Facilely green synthesis of 3D nano-pyramids Cu/Carbon hybrid sensor electrode materials for simultaneous monitoring of phenolic compounds

Abstract Excessive usage of phenolic compounds such as catechol (Cat-), cresol (Cre-) and p-nitrophenol (PNP) in food processing and pharmaceutical industry may lead to severe health issues including nerve cells disruption and even infertility. Thus, designing sensitive nanoscale electrochemical sensors to boost single screen signalling of these phenolic compounds from environmental samples is highly demanded. However, control monitoring and quantification of these phenolic compounds from real samples such as commercially available pesticides and insecticides is quite challenging because of their low concentration along with excess of co-existing interfering species. Herein, for the simultaneous electrochemical monitoring of these phenolic pollutants, we fabricate C-encapsulated three-dimensional Cu nano-pyramids (C@3DCu-PY) through a simple, scalable freeze-drying and carbonization process.
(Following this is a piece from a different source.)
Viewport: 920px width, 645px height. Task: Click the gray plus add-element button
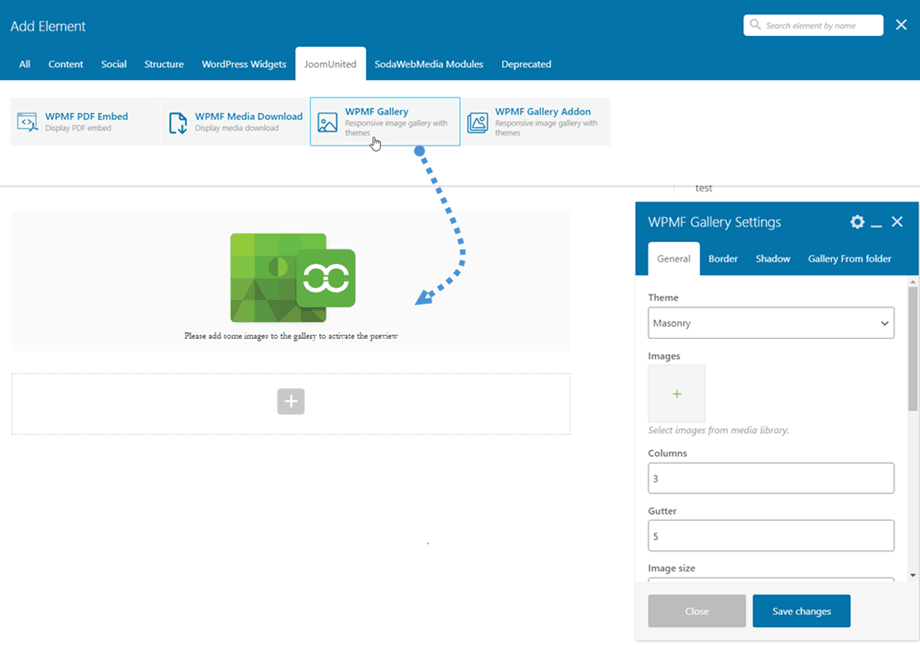pos(291,401)
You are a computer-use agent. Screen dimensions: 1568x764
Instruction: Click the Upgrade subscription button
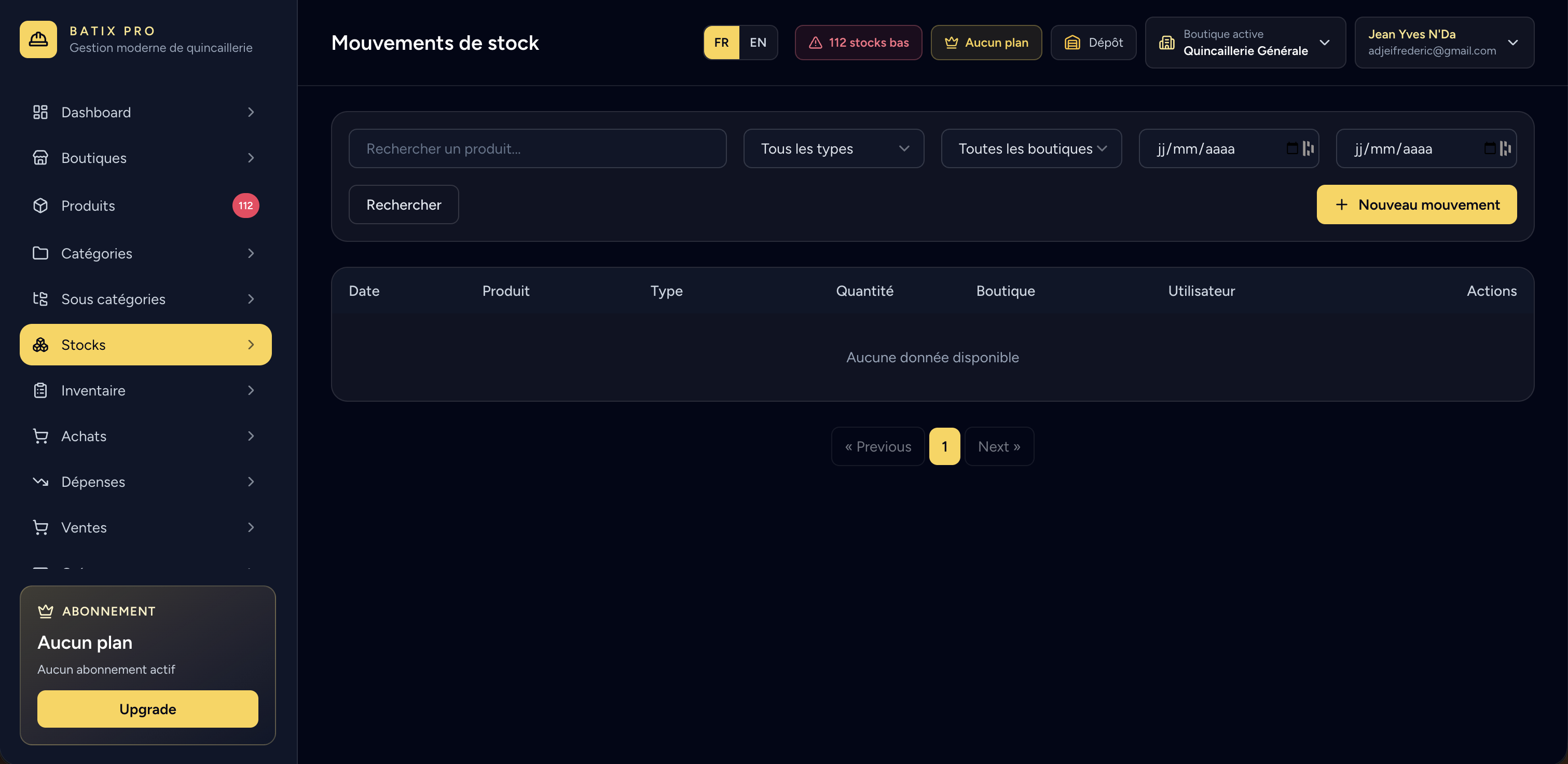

The resulting hybrid contains 3D arrangement of controlled Cu nano-pyramids with atomic arrangement along all four lateral faces with sharp apex which result in exposition of greater fraction of Cu {111} catalytic active sites, large number of sp2 carbon atoms, and maximum surface defects along with dipolar/quadrupolar radiative plasmons, thus offering highly sensitive and selective behaviour toward simultaneous monitoring of Cat-, cresol and PNP. The designed C@3DCu-PY electrode also shows fast diffusion and kinetics of ions compared to C@almond (AL)-like Cu nanoparticles (NPs) sample, thus indicating shape dependent efficacy of the designed electrode. Because of high sensitivity, the developed novel C@3DCu-PY electrode was successfully applied to monitor PNP from commercially available insecticide. The results demonstrated the potential of the designed electrode to be used in preventing serious health issue associated with phenolic pollutants.